Task item
Once you find the line containing "The image size is (1312, 808).", output it and every line after it to the end of the records, exactly.

• • • •

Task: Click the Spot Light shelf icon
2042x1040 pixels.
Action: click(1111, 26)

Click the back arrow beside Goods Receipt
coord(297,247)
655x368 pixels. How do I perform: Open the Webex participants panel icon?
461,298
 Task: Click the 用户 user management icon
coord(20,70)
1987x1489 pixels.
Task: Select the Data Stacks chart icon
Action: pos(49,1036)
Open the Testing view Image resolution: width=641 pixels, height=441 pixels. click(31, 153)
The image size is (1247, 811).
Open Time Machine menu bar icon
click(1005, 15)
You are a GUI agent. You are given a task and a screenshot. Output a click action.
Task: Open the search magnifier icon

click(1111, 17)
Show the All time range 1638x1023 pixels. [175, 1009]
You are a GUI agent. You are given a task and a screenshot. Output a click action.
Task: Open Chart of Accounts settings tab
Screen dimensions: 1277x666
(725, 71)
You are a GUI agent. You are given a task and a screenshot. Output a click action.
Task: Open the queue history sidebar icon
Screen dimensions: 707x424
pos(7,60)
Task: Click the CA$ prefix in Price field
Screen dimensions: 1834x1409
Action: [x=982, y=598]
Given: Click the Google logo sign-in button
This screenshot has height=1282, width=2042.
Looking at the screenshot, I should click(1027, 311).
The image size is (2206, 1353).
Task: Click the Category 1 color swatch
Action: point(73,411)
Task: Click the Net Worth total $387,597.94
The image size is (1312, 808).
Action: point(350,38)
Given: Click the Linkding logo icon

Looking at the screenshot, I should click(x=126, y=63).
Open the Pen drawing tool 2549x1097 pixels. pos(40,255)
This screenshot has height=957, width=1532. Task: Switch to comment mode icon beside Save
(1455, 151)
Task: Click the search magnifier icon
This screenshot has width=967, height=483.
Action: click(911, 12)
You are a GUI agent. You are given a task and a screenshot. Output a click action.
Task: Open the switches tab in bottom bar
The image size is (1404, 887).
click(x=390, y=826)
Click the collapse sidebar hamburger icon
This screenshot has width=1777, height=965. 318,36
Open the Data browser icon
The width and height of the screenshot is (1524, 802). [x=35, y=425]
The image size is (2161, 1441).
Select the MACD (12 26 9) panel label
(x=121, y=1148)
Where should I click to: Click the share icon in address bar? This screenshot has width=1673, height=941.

• • • •

Expected answer
The image size is (1312, 808).
Action: point(350,38)
Given: Click the Linkding logo icon

Looking at the screenshot, I should click(x=126, y=63).
Open the Pen drawing tool 2549x1097 pixels. pos(40,255)
This screenshot has height=957, width=1532. Task: Switch to comment mode icon beside Save
(1455, 151)
Task: Click the search magnifier icon
This screenshot has width=967, height=483.
Action: click(911, 12)
You are a GUI agent. You are given a task and a screenshot. Output a click action.
Task: Open the switches tab in bottom bar
The image size is (1404, 887).
click(x=390, y=826)
Click the collapse sidebar hamburger icon
This screenshot has width=1777, height=965. 318,36
Open the Data browser icon
The width and height of the screenshot is (1524, 802). [x=35, y=425]
The image size is (2161, 1441).
Select the MACD (12 26 9) panel label
(x=121, y=1148)
Where should I click to: Click the share icon in address bar? This screenshot has width=1673, height=941.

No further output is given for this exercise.